4. Invest in technology

Manual collection is an option to start collecting outcomes data but it can have some drawbacks. For example, it can be expensive when it requires transcription of the data into electronic devices. There can be errors due to transcription that may be difficult to avoid. When the provider collects data using postal questionnaires, some patients will not send their data back if they find the process to be too burdensome or if they forget about it.

Identifying the electronic hardware to collect the data is essential. Tablets provided on-site are typically an effective tool and the hospital staff can support the patients in case they have any questions or encounter any issues. Some hospitals send a link to patients to fill out online surveys. Questionnaires that patients fill out at home may have lower response rates if, for example, a patient does not access their email regularly and misses the email from the healthcare provider.

IT provider selection for the software to use is essential.
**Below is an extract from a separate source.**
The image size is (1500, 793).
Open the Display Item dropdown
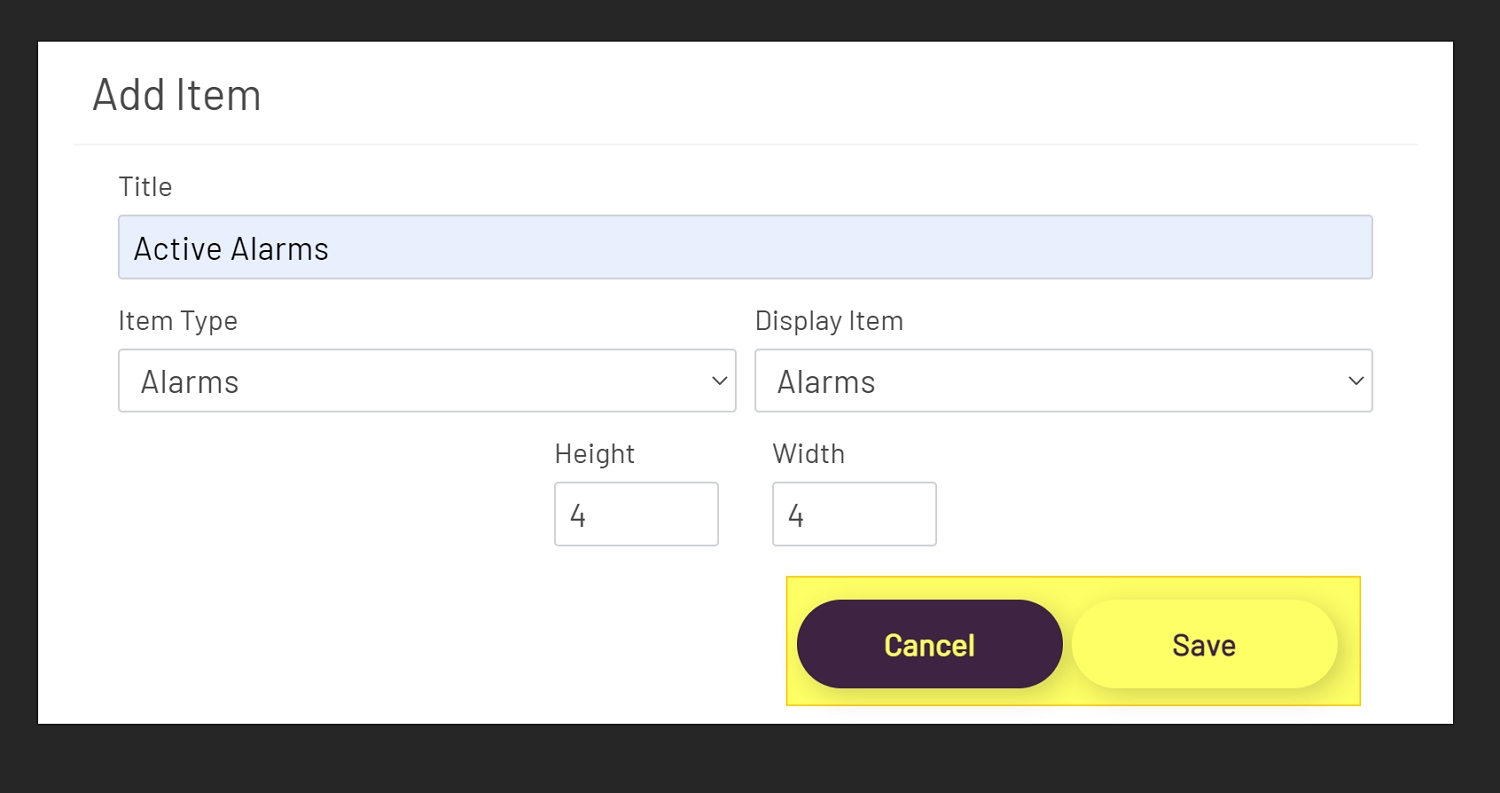1063,381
Factors such as compatibility with the current information systems, scalability and cost are all relevant dimensions to consider. Another essential aspect is usability for the patient and for the hospital staff. The software to collect patient outcomes needs to be easy to use and intuitive. Analytics, reporting and AI capabilities can have a relevant role in the goal of outcomes improvement.

References:
Porter, M.E., 2010. What is value in health care? N Engl J Med, 363(26).
Vincent, C., 2010. Patient safety. 2nd edn. John Wiley & Sons.